## JOB:
Please return the rows below with no changes.
-- begin MATERIAL SHOWN --
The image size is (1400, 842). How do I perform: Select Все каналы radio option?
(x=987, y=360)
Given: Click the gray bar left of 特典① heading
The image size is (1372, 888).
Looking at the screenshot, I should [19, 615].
-- end MATERIAL SHOWN --
## SOLUTION TO THIS PROBLEM:
The image size is (1400, 842). How do I perform: Select Все каналы radio option?
(x=987, y=360)
Given: Click the gray bar left of 特典① heading
The image size is (1372, 888).
Looking at the screenshot, I should [19, 615].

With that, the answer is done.